- NUESTRO CINE -
Una imposibilidad del cine
Maximiliano Tomas
Diario Perfil
Quizá no sea éste el espacio más adecuado para volver sobre la reducción de la oferta cultural y, sobre todo, el empobrecimiento de la cartelera cinematográfica que vuelve siempre con las vacaciones de invierno –la industria cultural aprendió hace mucho que los adolescentes pueden convertirse en perfectas máquinas de consumir, y desde hace un tiempo extendió sus tentáculos al público infantil, lo que transforma a los padres en rehenes de caprichos cada vez más onerosos, y a los adultos sin hijos en parias obligados a escapar de las inmediaciones de cines y centros comerciales.
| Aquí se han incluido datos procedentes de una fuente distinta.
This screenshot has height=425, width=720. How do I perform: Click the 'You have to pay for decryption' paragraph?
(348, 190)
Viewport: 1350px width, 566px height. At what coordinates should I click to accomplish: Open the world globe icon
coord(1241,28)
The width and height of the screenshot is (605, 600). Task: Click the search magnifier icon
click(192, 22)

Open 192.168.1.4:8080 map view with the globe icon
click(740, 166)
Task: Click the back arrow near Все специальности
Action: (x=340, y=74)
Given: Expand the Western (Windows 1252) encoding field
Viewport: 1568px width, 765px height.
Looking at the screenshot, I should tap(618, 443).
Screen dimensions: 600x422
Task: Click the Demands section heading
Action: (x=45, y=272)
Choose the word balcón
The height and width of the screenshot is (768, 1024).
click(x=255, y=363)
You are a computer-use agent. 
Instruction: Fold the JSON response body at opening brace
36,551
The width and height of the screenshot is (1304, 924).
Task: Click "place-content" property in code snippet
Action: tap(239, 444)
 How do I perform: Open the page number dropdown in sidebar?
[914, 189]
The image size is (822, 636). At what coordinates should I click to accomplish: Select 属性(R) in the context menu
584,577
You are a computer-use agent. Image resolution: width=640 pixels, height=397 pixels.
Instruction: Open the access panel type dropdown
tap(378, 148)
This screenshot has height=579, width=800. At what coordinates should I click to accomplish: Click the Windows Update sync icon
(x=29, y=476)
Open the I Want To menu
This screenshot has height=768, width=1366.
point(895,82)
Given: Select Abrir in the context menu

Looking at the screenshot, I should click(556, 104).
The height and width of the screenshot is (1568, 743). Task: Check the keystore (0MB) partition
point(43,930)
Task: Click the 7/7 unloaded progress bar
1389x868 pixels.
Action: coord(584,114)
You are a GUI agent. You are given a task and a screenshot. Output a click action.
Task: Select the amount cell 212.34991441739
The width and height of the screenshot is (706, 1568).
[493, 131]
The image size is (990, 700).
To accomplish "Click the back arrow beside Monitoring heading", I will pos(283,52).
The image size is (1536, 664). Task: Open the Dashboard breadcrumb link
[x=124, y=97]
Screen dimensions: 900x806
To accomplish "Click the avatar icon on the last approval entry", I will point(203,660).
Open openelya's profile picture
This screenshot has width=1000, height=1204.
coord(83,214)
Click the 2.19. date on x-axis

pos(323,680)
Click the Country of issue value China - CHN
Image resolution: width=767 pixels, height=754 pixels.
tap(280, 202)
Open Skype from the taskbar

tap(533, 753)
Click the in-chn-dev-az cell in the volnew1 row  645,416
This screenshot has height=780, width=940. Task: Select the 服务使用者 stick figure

Pero quede dicho: que El caimán, la última película de Nanni Moretti, sea exhibida en formato DVD ampliado sólo en dos salas periféricas de la Ciudad de Buenos Aires habla de un estado de situación que pocos se interesan en revertir.
Aún más si se tiene en cuenta que Moretti no estrenaba desde 2001, cuando sorprendió a todos con La habitación del hijo, y que el italiano, recordado sobre todo por Caro diario y Aprile, cuenta con una pequeña pero fiel masa de espectadores en la Argentina, algo similar a lo que ocurre, por ejemplo, con Woody Allen. (Las comparaciones entre Moretti y Allen no son del todo acertadas: si Allen está enamorado de Manhattan y Moretti de Roma, si los dos se presentan como antihéroes torpes y románticos, lo que en Allen es psicoanálisis, raciocinio y humor judío, en Moretti es compromiso ideológico, ateísmo humanista y pura sensualidad.)
La trama de El caimán presenta algunos hilos sueltos, pero su apuesta es altísima: la historia de un cineasta clase B que decide –mientras se enfrenta a una crisis creativa y al desmoronamiento de su matrimonio– dirigir el guión que le presenta una documentalista amateur sobre un empresario mafioso inspirado en... Silvio Berlusconi. Lentamente, lo de Moretii se transforma en un retrato crudísimo de la Italia contemporánea: un patchwork donde cabe el cine dentro del cine, la comedia romántica y las patéticas y reales intervenciones del ex presidente italiano (2001-2006) durante una convención de la Unión Europea.
En una escena memorable, Bruno Bonomo, el protagonista, intenta convencer a un productor eslavo para que financie su película –que todos rechazan: Berlusconi, cuya fortuna personal se estima en 12 mil millones de dólares, es dueño de casi todos los medios de comunicación italianos–, mientras los dos nadan en una pileta. Bonomo, durante esa genuflexión incómoda pero necesaria, recibe una tras otra las humillaciones del productor. Escucha: “Ustedes, los italianos, son un pueblo que se debate permanentemente entre el folclore y el horror”. Y, entre brazada y brazada: “Cuando uno piensa que ya llegaron al fondo, que no pueden caer más, los italianos agarran una pala y siguen cavando”.
Si Moretti se atreve con Berlusconi, si los Estados Unidos tienen una larga trayectoria de filmes de ficción acerca de sus presidentes, el cine argentino, salvo excepciones, sólo parece haberse acercado a ellos desde el documental (de Sinfonía de un sentimiento a Yo presidente). Y la nueva generación de cineastas eligió, desde Pizza, birra faso en adelante, centrarse sólo en los efectos devastadores de la política neoliberal evitando los grandes relatos y optando por las historias mínimas (deben excluirse de esta enumeración las participaciones involuntariamente ficcionales de Fernando de la Rúa en los programas de Marcelo Tinelli).
¿Por qué parece improbable imaginar películas que tengan por personajes a Raúl Alfonsín, Carlos Menem, Eduardo Duhalde o Néstor Kirchner? ¿A qué habría que atribuirlo? ¿Qué defectos propios está iluminando esta evidente imposibilidad?